Problem to solve: After finding the line with "Site-veiligheid (280, 1090)" in the entries below, retype exactly each line from there through the line with "[Next] (185, 367)", including that final line.

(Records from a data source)
□ □ □ □ □ □ □
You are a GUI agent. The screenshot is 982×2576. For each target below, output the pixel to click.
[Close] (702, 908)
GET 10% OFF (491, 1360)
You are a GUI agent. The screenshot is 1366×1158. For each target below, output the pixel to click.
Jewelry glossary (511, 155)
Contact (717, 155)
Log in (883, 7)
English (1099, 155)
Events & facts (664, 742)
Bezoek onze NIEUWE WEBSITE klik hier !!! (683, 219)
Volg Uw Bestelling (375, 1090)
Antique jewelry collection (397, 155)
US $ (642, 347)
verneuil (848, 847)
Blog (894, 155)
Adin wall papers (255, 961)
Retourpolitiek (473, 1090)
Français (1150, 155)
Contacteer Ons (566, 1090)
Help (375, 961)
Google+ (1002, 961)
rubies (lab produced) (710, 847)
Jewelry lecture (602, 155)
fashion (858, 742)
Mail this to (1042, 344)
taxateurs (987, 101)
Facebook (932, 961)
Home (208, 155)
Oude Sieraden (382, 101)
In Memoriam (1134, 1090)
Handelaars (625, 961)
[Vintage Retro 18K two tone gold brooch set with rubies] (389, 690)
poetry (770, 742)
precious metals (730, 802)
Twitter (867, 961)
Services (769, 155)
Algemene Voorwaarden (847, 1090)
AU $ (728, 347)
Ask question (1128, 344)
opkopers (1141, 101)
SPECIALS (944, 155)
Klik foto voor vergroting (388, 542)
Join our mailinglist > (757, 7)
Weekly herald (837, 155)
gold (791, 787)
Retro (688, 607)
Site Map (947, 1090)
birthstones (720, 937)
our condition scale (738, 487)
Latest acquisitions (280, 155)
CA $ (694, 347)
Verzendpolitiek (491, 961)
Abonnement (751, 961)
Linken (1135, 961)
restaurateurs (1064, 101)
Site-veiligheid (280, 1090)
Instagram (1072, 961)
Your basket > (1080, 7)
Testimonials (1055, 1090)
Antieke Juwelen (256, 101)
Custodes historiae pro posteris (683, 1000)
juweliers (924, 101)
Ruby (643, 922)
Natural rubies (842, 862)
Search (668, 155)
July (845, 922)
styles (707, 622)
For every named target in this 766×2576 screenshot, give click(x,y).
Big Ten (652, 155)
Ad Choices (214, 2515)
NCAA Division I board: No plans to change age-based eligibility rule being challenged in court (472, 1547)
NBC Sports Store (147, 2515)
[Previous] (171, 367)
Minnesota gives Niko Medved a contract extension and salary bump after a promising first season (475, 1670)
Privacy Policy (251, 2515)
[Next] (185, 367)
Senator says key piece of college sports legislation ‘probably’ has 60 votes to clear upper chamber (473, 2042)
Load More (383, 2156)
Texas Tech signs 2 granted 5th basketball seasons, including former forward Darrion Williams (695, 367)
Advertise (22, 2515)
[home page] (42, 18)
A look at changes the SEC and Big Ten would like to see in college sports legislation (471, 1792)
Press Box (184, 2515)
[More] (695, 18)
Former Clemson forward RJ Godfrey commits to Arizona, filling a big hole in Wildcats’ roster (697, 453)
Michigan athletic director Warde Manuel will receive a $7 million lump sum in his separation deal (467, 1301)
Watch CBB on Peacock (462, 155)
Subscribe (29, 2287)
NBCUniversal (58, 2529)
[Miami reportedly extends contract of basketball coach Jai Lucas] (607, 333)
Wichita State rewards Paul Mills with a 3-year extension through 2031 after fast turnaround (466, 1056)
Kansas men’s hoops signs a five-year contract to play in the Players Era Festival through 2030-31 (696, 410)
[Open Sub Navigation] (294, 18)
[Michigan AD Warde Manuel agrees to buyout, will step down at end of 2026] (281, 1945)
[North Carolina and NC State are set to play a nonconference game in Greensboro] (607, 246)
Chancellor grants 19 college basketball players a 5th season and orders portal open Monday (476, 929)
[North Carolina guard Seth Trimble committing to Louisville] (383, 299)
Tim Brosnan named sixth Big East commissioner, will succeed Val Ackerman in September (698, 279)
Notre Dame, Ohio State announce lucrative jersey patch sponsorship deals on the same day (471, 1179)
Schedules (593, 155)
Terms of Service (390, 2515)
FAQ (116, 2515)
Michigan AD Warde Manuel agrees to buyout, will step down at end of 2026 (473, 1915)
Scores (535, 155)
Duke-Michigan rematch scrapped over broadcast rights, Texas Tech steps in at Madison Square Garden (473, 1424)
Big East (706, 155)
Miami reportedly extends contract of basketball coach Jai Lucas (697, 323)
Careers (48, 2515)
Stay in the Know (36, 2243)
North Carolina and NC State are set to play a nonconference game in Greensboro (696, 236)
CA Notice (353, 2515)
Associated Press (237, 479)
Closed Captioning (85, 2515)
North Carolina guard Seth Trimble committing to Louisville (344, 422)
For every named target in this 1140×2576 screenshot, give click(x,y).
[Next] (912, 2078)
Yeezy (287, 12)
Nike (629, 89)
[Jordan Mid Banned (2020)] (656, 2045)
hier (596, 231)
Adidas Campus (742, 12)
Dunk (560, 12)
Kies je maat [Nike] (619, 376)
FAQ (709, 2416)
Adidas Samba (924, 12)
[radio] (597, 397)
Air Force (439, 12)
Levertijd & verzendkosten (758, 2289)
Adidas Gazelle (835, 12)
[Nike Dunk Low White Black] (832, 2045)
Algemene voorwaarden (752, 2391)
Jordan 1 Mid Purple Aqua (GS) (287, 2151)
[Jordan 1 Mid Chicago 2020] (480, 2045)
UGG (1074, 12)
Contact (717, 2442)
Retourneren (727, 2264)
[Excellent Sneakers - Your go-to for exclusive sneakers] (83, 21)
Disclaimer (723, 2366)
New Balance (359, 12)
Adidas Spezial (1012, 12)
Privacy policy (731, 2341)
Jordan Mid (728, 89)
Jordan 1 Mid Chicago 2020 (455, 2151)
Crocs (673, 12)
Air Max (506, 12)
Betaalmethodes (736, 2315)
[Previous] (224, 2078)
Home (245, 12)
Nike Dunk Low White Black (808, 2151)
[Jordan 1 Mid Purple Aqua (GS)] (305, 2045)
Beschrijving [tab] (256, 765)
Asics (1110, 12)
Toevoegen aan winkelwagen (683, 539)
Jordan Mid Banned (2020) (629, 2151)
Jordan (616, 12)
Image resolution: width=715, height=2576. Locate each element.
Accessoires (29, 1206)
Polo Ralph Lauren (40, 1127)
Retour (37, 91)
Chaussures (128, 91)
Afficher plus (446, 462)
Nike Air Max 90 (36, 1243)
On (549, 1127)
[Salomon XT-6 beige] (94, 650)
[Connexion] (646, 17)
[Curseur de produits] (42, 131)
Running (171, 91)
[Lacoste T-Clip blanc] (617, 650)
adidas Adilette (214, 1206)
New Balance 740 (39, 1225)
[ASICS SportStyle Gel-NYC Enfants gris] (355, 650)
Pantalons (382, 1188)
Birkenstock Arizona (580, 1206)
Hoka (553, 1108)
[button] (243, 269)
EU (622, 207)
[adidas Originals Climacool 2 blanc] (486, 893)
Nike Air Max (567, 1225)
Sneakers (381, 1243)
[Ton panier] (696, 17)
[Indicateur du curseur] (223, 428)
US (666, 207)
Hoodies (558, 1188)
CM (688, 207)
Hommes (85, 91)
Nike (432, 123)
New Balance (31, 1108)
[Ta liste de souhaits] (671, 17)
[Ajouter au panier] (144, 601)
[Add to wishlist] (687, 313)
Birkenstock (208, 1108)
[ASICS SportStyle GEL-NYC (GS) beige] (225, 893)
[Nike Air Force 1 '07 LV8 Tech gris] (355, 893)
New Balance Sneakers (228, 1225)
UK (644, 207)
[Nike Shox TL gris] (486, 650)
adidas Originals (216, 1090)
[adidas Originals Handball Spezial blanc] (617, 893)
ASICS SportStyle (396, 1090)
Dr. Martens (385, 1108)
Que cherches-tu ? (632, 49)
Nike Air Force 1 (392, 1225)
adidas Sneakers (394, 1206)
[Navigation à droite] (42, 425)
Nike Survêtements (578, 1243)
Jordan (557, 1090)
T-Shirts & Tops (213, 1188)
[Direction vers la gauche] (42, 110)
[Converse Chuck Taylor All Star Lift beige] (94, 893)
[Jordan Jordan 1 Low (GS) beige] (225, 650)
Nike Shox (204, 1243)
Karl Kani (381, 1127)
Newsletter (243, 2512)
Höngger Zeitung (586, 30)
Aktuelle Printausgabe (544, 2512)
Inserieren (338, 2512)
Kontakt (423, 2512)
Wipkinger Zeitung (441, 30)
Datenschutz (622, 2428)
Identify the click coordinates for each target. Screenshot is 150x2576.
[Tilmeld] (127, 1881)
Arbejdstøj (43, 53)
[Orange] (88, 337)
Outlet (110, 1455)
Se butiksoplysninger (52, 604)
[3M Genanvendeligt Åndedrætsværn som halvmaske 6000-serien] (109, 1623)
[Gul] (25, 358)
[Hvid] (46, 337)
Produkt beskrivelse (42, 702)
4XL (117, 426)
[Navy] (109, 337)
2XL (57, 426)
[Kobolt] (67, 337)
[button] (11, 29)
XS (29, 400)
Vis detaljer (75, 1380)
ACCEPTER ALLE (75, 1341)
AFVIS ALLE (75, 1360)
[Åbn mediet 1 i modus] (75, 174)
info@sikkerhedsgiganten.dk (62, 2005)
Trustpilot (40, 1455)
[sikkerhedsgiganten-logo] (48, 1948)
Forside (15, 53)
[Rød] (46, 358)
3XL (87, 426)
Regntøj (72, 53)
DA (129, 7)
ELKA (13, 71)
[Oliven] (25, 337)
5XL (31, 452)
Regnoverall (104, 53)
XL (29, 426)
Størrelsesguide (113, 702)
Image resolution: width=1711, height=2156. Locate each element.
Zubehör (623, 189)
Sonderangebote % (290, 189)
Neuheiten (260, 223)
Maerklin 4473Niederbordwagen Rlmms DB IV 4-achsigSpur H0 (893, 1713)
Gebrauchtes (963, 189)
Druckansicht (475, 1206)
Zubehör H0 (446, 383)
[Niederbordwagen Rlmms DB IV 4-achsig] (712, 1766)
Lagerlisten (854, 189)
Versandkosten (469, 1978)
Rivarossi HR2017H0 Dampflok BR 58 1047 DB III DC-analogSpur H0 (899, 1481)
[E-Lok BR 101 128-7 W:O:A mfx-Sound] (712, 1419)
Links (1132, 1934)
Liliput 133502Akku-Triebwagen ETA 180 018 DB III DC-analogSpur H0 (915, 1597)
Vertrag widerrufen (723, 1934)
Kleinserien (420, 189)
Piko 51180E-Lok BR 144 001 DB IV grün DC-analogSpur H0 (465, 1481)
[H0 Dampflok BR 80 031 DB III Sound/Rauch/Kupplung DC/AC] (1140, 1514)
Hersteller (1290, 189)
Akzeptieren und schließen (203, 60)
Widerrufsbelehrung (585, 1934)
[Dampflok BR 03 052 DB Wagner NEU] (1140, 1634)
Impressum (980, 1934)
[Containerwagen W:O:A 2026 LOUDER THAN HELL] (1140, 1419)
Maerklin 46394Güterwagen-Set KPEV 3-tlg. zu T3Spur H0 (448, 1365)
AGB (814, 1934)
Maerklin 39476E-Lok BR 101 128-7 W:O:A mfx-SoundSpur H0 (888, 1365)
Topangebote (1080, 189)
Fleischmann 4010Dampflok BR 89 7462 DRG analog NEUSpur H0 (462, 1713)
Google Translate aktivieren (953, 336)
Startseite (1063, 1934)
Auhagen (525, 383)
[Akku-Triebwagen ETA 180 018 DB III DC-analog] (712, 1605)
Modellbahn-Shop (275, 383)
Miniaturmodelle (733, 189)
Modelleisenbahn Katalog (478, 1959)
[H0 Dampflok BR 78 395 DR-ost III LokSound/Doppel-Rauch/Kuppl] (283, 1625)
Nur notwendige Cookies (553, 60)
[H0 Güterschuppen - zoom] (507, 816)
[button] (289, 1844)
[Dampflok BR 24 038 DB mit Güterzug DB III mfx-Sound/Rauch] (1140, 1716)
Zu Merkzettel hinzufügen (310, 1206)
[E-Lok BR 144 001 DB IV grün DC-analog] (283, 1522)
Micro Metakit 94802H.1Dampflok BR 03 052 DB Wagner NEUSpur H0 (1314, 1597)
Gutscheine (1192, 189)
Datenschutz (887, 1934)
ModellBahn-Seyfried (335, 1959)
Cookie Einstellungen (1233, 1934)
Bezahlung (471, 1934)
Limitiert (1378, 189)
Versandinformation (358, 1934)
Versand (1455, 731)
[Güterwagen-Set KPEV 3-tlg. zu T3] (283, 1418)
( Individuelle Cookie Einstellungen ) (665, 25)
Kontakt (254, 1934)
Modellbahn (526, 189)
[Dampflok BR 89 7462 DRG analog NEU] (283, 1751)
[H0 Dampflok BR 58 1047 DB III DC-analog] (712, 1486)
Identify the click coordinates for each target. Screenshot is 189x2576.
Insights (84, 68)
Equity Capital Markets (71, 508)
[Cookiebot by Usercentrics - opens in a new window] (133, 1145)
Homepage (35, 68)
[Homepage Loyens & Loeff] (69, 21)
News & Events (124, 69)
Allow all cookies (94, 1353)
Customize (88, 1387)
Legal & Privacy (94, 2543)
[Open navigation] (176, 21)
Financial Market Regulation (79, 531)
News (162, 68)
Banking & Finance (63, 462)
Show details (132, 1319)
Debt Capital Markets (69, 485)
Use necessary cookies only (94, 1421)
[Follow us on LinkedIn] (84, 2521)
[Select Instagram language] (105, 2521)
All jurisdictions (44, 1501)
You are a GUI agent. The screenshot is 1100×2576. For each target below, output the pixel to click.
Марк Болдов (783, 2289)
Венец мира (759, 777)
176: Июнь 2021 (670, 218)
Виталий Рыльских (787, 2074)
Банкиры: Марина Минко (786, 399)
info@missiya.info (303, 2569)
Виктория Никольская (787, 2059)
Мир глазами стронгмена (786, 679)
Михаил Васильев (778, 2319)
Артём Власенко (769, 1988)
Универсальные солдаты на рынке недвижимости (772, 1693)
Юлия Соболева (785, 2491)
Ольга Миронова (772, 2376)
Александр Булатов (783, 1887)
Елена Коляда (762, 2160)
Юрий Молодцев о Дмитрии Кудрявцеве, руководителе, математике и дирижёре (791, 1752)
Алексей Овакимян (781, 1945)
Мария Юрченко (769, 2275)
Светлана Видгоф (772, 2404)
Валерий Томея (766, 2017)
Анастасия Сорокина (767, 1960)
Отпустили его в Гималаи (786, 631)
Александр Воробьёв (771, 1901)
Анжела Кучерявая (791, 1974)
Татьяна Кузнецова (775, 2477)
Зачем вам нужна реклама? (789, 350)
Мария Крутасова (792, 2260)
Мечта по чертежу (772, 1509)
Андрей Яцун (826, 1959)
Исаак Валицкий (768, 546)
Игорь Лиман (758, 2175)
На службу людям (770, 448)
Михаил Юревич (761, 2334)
□ □ □ □ □ □ □
Task solution:
Site-veiligheid (280, 1090)
Instagram (1072, 961)
Your basket > (1080, 7)
Testimonials (1055, 1090)
Antieke Juwelen (256, 101)
Custodes historiae pro posteris (683, 1000)
juweliers (924, 101)
Ruby (643, 922)
Natural rubies (842, 862)
Search (668, 155)
July (845, 922)
styles (707, 622)
For every named target in this 766×2576 screenshot, give click(x,y).
Big Ten (652, 155)
Ad Choices (214, 2515)
NCAA Division I board: No plans to change age-based eligibility rule being challenged in court (472, 1547)
NBC Sports Store (147, 2515)
[Previous] (171, 367)
Minnesota gives Niko Medved a contract extension and salary bump after a promising first season (475, 1670)
Privacy Policy (251, 2515)
[Next] (185, 367)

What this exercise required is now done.